Solve $y'(t)=\operatorname{sin}(t)+\int_0^t y(x)\operatorname{cos}(t-x)dx$ by Laplace transform

Question

Question:

Solve $y'(t)=\operatorname{sin}(t)+\int_0^t y(x)\operatorname{cos}(t-x)dx$ such that $y(0)=0$

My try:
I applied Laplace transform on both sides of the equation.

$ sL\{y(t)\} = \frac{1}{s^2+1}+L\{cos(t)*y(t)\} \implies sL\{y(t)\}=\frac{1}{s^2+1}+L\{cos(t)\}\times L\{y(t)\} $
$\implies L\{y(t)\} = \frac{s^2-1}{(s^3-s-1)(s^2+1)} $ (*)

Now, I'm stuck on applying the inverse Laplace transform on (*) to find $y(t)$.

Any idea?

Answer 1

$sL\{y(t)\} = \frac{1}{s^2+1}+L\{cos(t)*y(t)\} $

$sL\{y(t)\} = \frac{1}{s^2+1}+L\{y(t)\}*\frac s {s^2+1} $

$L\{y(t)\}(s- \frac s {s^2+1})= \frac{1}{s^2+1}$

Here you made a mistake I guess

$L\{y(t)\}( \frac {s^3-s+s} {s^2+1})= \frac{1}{s^2+1} $

$L\{y(t)\}= \frac{1}{s^3} $

Answer 2

Hint.

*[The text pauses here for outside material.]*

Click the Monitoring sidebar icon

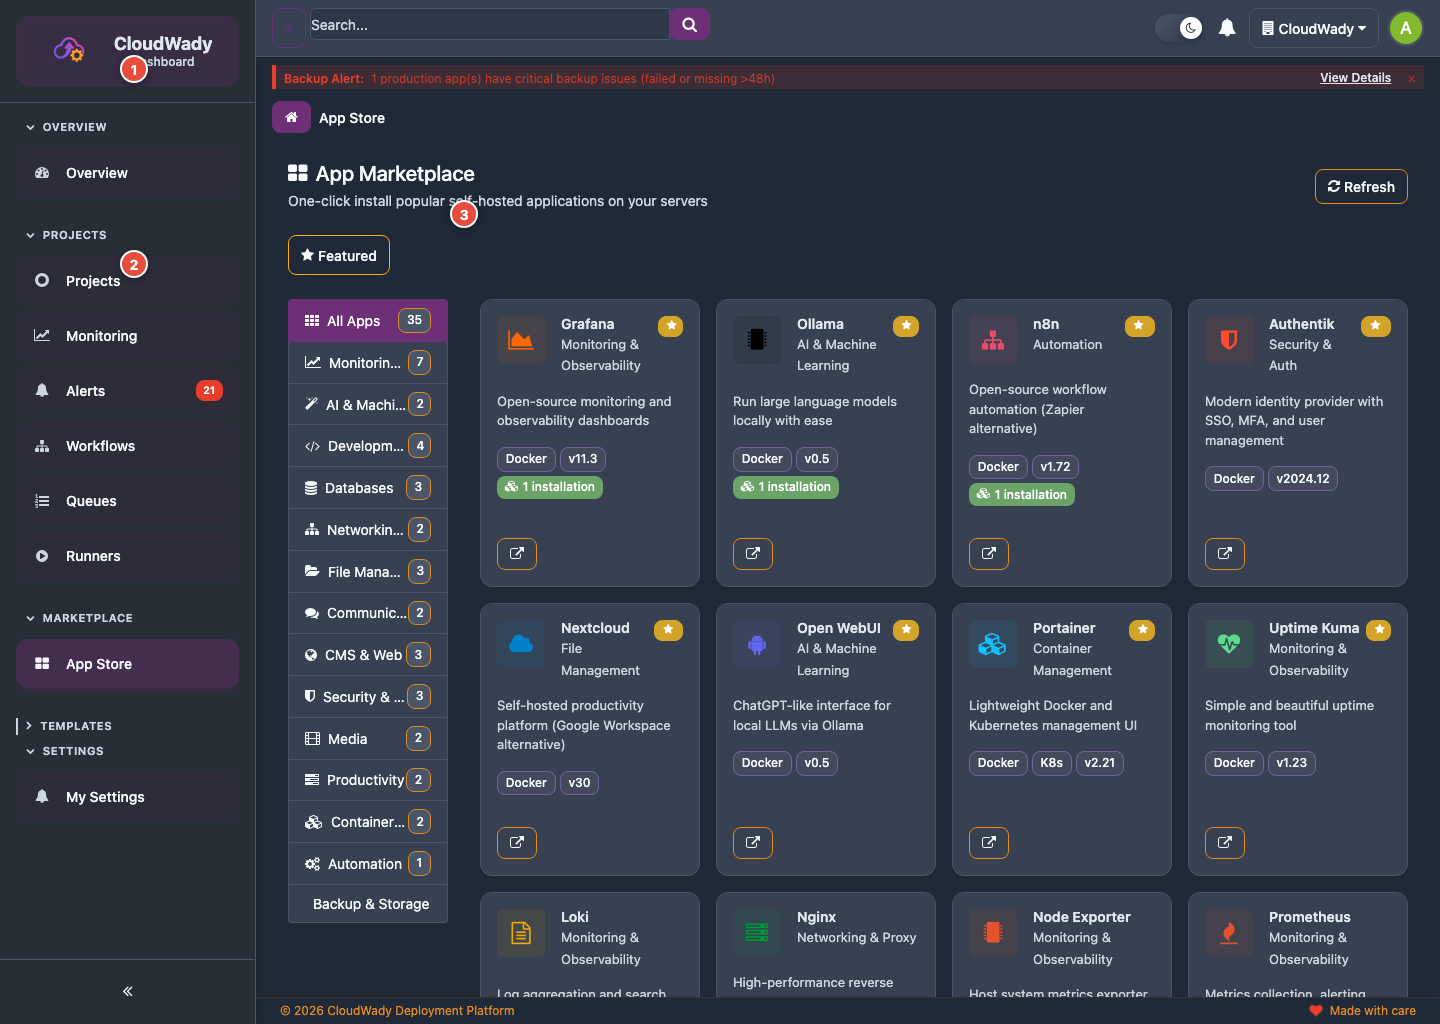coord(42,336)
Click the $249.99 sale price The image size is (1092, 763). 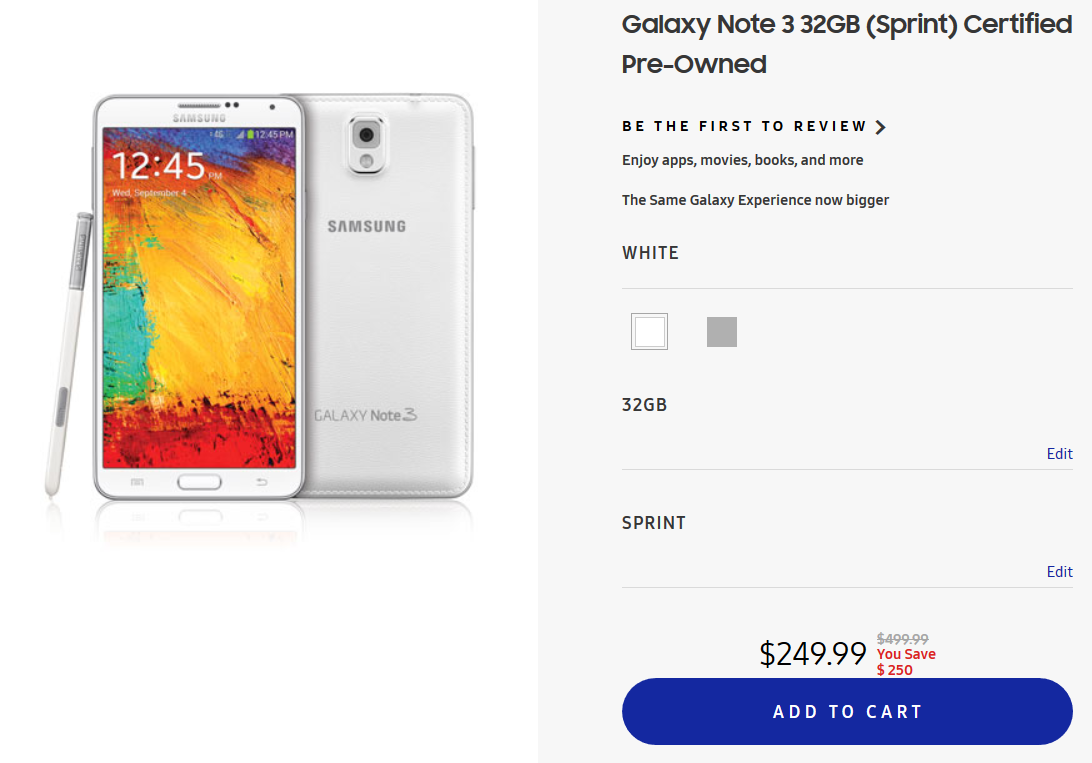tap(813, 653)
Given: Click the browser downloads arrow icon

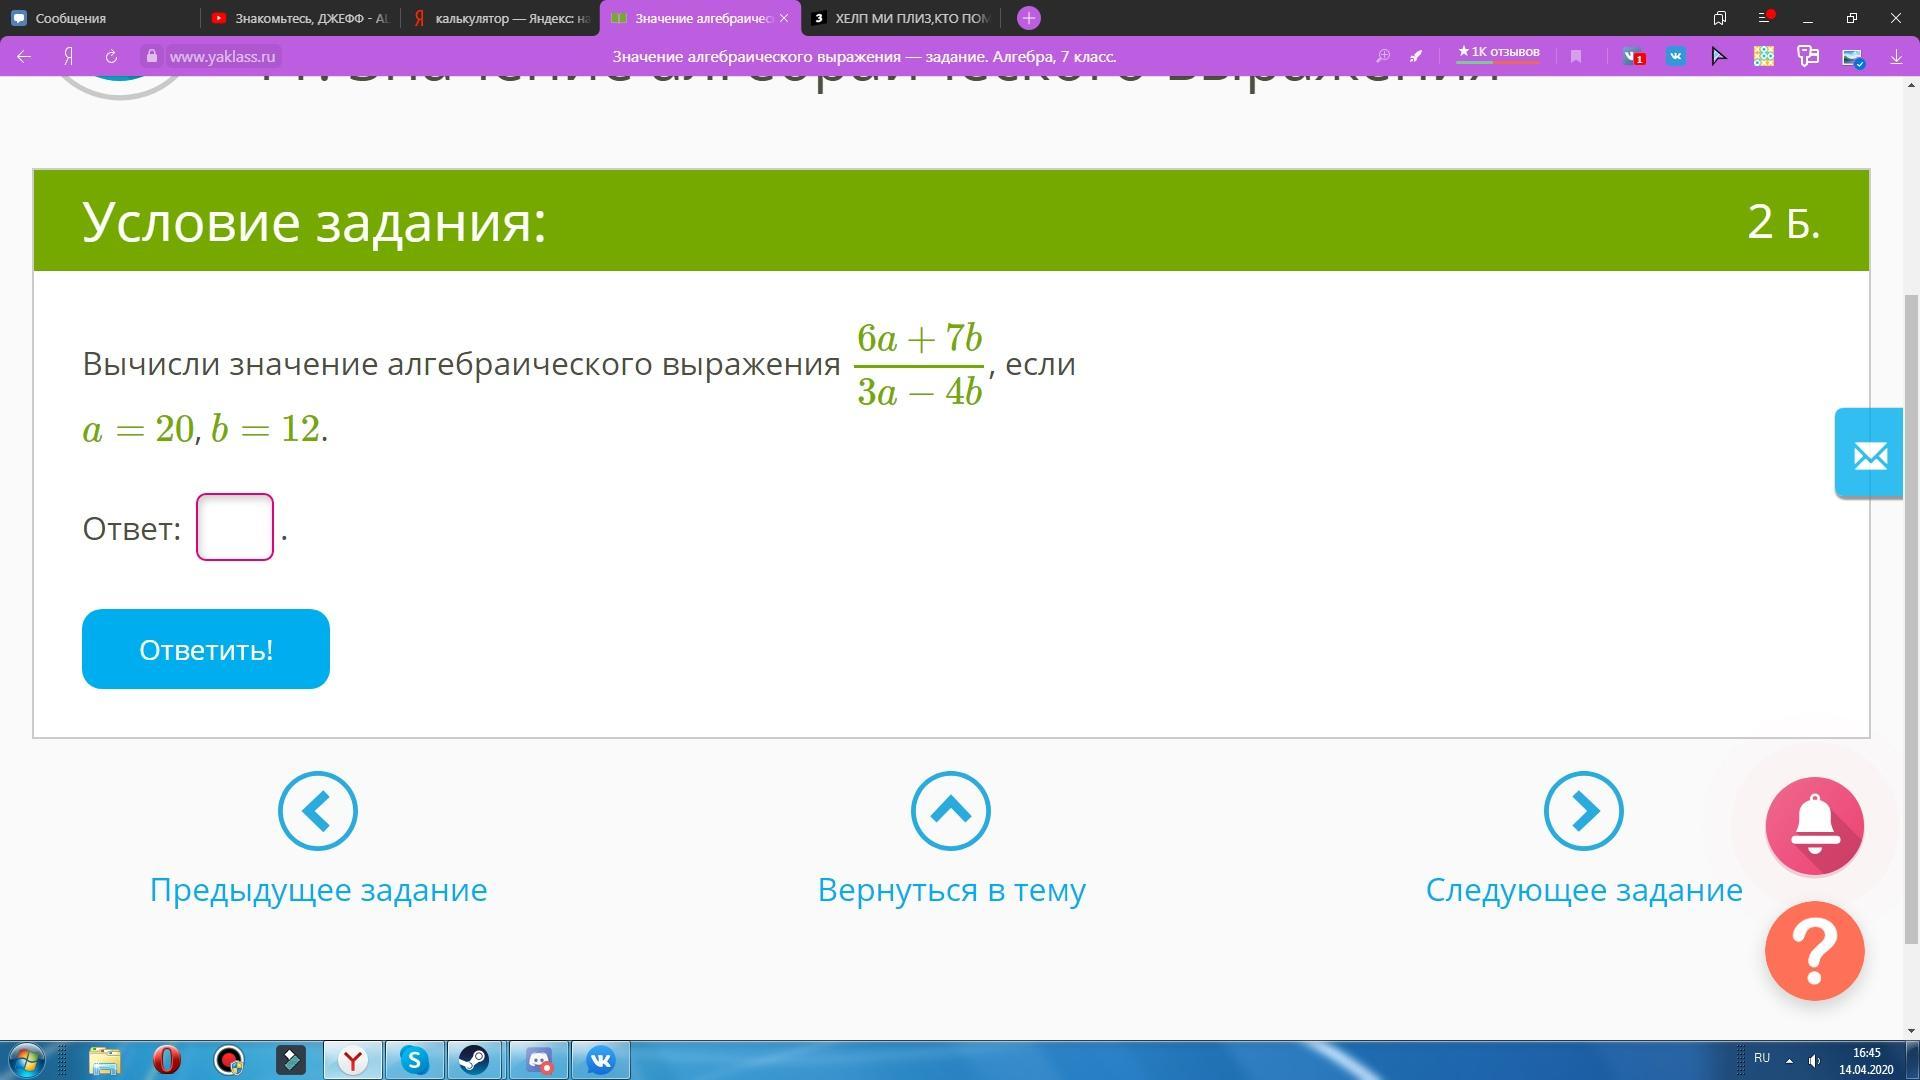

You are on the right track. But please check your results, since from your identity $$ sL\{y(t)\}(s)=\frac{1}{s^2+1}+L\{cos(t)\}(s)\times L\{y(t)\} (s) $$ using $$ L\{cos(t)\}(s)=\frac{s}{s^2+1} $$ I rather get $$ L\{y(t)\}(s)=\frac1{s^3} $$ which is now standard to solve.